Task statement
Only the lines from the one containing "Car Mat (209, 600)" through the last line of the data are to be written out, exactly and in full.

(Beginning of Study material)

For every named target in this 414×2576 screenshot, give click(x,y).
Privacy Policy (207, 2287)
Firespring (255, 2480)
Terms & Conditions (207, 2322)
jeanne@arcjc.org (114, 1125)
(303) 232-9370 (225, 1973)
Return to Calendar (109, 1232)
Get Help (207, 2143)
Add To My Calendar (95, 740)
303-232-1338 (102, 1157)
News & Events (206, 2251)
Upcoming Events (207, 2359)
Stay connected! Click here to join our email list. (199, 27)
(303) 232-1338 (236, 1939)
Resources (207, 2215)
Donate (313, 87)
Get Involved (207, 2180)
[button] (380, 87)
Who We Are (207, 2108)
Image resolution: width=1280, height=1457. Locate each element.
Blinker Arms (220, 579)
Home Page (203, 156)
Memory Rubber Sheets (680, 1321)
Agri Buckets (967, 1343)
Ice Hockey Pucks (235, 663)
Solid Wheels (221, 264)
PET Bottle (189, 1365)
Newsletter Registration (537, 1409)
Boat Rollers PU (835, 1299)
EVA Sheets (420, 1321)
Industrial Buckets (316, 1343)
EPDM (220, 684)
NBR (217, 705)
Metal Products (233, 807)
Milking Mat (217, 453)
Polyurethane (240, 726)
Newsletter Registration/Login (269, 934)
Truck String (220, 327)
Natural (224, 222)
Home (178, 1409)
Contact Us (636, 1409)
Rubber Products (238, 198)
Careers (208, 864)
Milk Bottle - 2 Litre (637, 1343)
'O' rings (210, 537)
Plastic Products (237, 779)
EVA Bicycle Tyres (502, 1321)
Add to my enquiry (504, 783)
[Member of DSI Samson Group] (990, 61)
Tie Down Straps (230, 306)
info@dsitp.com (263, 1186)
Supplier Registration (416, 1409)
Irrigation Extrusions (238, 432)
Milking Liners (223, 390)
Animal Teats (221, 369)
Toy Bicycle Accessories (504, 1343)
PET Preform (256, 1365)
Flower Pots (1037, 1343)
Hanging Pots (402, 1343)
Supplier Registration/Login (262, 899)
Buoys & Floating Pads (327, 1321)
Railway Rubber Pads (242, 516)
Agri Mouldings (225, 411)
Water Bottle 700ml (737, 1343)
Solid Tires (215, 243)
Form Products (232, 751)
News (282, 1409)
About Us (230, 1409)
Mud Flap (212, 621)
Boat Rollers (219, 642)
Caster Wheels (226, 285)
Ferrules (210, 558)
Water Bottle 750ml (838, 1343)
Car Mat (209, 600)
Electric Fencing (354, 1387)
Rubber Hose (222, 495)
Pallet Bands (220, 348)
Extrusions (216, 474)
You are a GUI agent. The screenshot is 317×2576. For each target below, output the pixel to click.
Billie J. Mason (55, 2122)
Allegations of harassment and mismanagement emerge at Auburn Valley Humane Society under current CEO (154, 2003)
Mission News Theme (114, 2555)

(End of Study material)

Response to the task
Car Mat (209, 600)
Electric Fencing (354, 1387)
Rubber Hose (222, 495)
Pallet Bands (220, 348)
Extrusions (216, 474)
You are a GUI agent. The screenshot is 317×2576. For each target below, output the pixel to click.
Billie J. Mason (55, 2122)
Allegations of harassment and mismanagement emerge at Auburn Valley Humane Society under current CEO (154, 2003)
Mission News Theme (114, 2555)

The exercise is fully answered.